В том мире, где он жил до возвращения в Сонхи, это была одна из его любимых сказок, но, кроме этого впечатления, он ничего не помнил. Были только эти слова – вырванная из контекста абракадабра и связанное с ней ощущение свободы.
Он свободен от тех отношений, в которые кто бы то ни было попытается его втянуть, поскольку точка отсчета – это он сам, и ему решать, имеет это для него значение или нет: как выберу, так и будет. И надо же было влипнуть в такую, мягко говоря, нетривиальную ситуацию, чтобы наконец-то в полной мере это осознать. Впору сказать Лиргисо спасибо, но Хантре не собирался говорить ему спасибо.
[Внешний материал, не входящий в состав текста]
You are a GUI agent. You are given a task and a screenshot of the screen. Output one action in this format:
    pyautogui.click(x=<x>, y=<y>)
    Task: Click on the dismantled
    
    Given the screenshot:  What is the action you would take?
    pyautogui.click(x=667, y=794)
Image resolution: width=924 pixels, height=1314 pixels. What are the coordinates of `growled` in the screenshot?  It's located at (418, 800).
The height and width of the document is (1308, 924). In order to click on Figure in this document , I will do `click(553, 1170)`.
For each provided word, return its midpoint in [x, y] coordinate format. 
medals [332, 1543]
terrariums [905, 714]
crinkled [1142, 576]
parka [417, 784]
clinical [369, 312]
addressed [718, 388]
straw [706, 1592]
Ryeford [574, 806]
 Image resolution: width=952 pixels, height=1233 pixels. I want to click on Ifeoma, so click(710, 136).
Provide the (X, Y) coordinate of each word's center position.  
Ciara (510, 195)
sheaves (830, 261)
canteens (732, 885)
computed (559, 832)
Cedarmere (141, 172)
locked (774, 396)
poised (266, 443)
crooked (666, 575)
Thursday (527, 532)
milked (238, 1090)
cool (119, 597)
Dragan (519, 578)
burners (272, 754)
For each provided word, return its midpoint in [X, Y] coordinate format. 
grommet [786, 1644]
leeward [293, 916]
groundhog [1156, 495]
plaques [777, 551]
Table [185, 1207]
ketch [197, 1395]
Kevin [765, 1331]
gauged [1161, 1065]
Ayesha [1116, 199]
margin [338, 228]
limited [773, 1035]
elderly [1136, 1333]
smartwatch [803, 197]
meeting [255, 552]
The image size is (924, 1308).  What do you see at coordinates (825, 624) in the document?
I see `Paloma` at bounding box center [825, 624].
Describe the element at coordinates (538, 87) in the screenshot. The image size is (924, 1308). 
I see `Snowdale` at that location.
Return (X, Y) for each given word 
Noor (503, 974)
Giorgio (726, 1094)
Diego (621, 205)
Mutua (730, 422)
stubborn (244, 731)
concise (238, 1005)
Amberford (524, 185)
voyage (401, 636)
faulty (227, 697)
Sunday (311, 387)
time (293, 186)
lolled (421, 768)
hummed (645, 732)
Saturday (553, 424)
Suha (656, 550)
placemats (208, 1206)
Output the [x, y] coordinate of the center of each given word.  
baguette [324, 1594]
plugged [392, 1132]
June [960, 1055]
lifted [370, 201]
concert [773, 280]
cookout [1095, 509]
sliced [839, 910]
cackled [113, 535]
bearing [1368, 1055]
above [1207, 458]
Тот ухмылялся, упиваясь победой – или тем, что он считал своей победой, и на какое-то мгновение Хантре почти сострадание к нему почувствовал.
«Он полностью находится в этой игре и не может выйти за ее пределы. Словно ядовитая змея, запертая в террариуме, для которой мир снаружи недоступен. Если окажешься во владениях змеи, ты пропал, но пока между вами стекло, она может только смотреть на тебя из своей ловушки. Кстати, как я его мысленно назвал?.. Отравленное имя, шелковистое и переливчатое, как змеиная кожа… Ассоциации остались, а слово ускользнуло. И спрашивать бесполезно – уведет разговор в сторону».
– Тейзург, ты дурак, – сказал он вслух. – Посмотри на этот пейзаж – там горы, кустарник, облака, тропинки… Нас окружает огромный мир, в котором много всего, а комната, в которой мы с тобой находимся, – крохотный участок этого мира, точка посреди бесконечности. То же самое и с теми отношениями, которые ты пытаешься мне навязать: это лишь небольшой фрагмент моей реальности. Так что можешь ухмыляться, сколько влезет, ты не победил. Ну, выяснил экспериментальным путем, что чары песчанницы с таким мощным потенциалом действуют даже на меня – и что дальше?